Esos eran los pensamientos del amo cuando iba de vuelta al caserío. Al llegar se apeó del caballo y entró en el señorío con el perro que parecía haber engordado algo en solo una tarde. Cuando la madre de Lentejita regresó con las vacas, le reprochó a su madre que no le hubiese llevado la talega y ésta le dijo que se la había mandado con la niña. A partir de este momento todo fue un ir y venir, un preguntar y un buscar, sin consuelo. Todos los gañanes, que aquella noche les tocaba ir al pueblo para vestirse de limpio, se quedaron en el cortijo para buscar a Lentejita. Todo fue inútil, pero cuando por la mañana fueron a preguntar al amo si había visto a la nieta de María la de José el vaquero, el amo contestó con evasivas y empezó a preparar su marcha.

En esos momentos, los hermanos Corteza, que conocían muy bien al perro del amo, empezaron a observar que éste andaba con la cabeza gacha y el rabo como vulgarmente se dice entre las patas, además de entre los afilados dientes asomando un extraño brillo que los hermanos Corteza identificaron con la luz que el pelo de Lentejita solía tener los días que su abuela se lo lavaba y después se lo aclaraba con unas gotitas de vinagre. No dijeron nada a nadie, de manera disimulada se fueron llevando al perro del amo a los olivos con el engaño de un terrón de azúcar, pues sabían que era muy goloso.

Una vez lejos de la casa le dieron el terrón de azúcar, donde previamente habían puesto aceite de ricino.

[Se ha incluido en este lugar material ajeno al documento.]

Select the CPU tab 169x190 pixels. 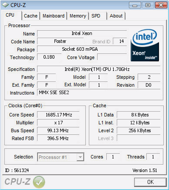(x=10, y=15)
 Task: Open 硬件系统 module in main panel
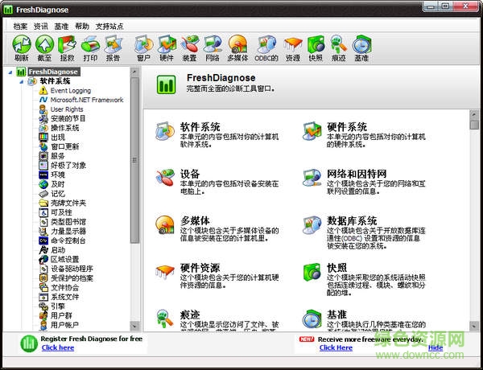click(347, 127)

Nada más probar el azúcar, el perro del amo comenzó a defecar en abundancia, parecía que fuera a estercolar el haza. Y ¡oh! Lentejita apareció sana y salva, algo sucia, es verdad, pero eso se arregló en el arroyo. Cuando la madre, la abuela, la tía y la prima de Lentejita la vieron lloraron de alegría, todos los trabajadores del cortijo, incluido el administrador, se alegraron, incluso el amo sintió alivio, pero no sabía qué explicación dar, ni se atrevía a preguntar por su perro que yacía exhausto  en medio de los olivos.

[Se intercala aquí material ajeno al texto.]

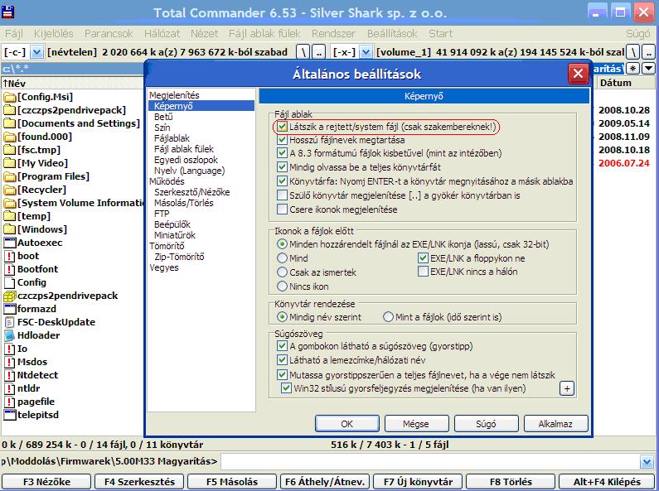
Task: Click the ntldr system file icon
Action: point(10,388)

Todos miraban al amo esperando una respuesta, pero ésta nunca llegó. Solo una vaca por Navidad, pero para entonces Lentejita, su madre, su abuela y los hermanos Corteza estaban en Alemania, unos y otras trabajando, y Lentejita estudiando en un colegio donde cada día aprendía cosas nuevas e interesante. Muchos años después, una abogada alemana de origen español, a la que su familia llamaba con un diminutivo, defendía en el tribunal de Estrasburgo las causas que los familiares de desaparecidos en la guerra civil y en la postguerra de España habían conseguido llevar hasta allí. Ah, y los hermanos Corteza siguieron viviendo en Alemania, donde se casaron y fueron medianamente felices, igual que la prima de Lentejita. El mayor de los hermanos regresó a España cuando se jubiló.